Content starts
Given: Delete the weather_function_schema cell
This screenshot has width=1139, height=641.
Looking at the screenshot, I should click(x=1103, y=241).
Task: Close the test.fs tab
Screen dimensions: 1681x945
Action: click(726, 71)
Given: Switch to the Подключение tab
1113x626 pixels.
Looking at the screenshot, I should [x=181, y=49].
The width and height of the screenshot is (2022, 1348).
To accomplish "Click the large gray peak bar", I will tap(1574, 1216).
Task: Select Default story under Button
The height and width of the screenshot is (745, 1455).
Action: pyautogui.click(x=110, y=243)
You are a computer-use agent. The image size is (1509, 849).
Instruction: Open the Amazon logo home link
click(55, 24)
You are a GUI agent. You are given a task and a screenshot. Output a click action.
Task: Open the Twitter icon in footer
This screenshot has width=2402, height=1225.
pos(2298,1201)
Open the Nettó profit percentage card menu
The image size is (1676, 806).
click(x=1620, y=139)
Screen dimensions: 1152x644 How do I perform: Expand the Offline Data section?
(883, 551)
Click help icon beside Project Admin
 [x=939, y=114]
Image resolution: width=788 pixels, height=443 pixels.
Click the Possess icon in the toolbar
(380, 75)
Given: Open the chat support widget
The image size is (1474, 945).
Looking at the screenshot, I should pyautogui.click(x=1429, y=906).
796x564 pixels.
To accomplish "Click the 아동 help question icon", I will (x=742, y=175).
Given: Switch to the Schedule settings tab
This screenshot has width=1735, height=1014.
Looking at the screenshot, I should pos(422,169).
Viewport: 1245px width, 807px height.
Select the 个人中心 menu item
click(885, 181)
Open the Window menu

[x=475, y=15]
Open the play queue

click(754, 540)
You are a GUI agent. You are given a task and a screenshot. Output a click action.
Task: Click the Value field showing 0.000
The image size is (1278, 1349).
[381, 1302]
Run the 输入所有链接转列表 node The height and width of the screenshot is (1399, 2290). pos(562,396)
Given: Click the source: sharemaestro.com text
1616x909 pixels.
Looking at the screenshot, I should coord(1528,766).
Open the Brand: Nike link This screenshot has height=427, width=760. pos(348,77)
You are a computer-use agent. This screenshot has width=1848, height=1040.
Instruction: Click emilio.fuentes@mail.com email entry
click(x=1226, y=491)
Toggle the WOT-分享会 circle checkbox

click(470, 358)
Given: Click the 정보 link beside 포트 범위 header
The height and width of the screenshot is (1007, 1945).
Content ends
What must be returned is the line with "Instruction: Click emilio.fuentes@mail.com" plus every line after it to the end of the entries, exactly as they appear.

_RESPONSE BELOW_
Instruction: Click emilio.fuentes@mail.com email entry
click(x=1226, y=491)
Toggle the WOT-分享会 circle checkbox

click(470, 358)
Given: Click the 정보 link beside 포트 범위 header
The height and width of the screenshot is (1007, 1945).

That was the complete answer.